Problem
Using the data below, copy out all lines with the word "People".

Material supplied
•••

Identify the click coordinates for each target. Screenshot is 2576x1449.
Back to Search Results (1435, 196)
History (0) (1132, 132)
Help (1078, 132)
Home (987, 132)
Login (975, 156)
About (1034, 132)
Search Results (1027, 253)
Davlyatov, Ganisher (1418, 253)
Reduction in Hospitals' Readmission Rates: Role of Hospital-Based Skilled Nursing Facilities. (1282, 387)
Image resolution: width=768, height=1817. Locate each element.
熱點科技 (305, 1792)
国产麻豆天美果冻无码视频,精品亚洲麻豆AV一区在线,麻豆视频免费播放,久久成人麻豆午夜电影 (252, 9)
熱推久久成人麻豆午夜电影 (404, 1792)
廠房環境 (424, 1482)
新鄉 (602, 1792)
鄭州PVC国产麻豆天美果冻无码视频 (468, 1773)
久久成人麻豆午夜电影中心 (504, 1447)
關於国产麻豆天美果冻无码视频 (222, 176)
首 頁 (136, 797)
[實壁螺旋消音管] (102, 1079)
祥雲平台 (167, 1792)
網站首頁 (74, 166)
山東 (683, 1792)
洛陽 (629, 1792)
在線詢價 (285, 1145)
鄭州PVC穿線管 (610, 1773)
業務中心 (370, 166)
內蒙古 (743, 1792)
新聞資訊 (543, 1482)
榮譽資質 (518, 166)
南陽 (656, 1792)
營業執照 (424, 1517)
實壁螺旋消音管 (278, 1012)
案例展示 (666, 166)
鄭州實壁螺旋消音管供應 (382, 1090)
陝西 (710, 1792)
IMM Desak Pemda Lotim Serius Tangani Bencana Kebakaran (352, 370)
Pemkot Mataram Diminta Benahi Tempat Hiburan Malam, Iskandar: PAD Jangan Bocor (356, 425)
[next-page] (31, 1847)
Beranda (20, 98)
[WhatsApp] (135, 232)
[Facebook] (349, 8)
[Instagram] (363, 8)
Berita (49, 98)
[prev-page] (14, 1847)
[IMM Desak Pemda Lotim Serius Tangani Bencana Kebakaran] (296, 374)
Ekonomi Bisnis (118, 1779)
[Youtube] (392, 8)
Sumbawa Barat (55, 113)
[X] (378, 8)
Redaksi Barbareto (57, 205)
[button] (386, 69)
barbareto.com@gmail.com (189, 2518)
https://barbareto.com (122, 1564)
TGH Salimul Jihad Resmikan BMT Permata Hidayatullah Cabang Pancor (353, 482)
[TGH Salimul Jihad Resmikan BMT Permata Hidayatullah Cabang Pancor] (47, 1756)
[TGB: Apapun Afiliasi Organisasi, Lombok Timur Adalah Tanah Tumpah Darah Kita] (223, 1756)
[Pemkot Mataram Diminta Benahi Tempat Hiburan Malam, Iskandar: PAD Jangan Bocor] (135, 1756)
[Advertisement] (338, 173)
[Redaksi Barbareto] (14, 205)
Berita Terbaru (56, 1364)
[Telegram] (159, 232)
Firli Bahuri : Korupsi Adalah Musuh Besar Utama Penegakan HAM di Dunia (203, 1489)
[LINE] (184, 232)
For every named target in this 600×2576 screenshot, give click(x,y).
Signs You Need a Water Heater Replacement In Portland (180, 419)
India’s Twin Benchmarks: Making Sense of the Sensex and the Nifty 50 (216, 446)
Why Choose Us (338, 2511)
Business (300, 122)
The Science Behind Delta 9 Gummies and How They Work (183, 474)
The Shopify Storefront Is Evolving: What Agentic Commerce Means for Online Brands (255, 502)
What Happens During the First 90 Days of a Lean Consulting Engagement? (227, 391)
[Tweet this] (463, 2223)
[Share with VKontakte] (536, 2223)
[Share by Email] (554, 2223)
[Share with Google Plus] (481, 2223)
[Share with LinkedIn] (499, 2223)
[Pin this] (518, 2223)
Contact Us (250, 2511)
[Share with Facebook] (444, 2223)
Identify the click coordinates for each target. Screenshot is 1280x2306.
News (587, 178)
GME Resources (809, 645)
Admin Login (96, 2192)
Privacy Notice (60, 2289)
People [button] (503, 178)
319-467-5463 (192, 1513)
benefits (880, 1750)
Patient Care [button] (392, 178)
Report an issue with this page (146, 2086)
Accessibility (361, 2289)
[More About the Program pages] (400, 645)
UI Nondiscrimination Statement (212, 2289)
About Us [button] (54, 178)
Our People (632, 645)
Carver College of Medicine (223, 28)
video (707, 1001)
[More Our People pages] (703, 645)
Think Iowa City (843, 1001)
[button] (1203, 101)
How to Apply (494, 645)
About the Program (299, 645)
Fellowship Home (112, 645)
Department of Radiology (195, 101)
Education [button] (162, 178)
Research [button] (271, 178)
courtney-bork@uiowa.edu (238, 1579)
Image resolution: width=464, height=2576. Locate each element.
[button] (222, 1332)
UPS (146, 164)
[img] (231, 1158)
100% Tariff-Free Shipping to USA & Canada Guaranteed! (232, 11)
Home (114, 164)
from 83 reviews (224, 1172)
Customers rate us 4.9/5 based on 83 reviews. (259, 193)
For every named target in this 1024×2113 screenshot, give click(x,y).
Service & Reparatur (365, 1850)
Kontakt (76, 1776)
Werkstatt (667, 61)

•••

The completed task
People [button] (503, 178)
Our People (632, 645)
[More Our People pages] (703, 645)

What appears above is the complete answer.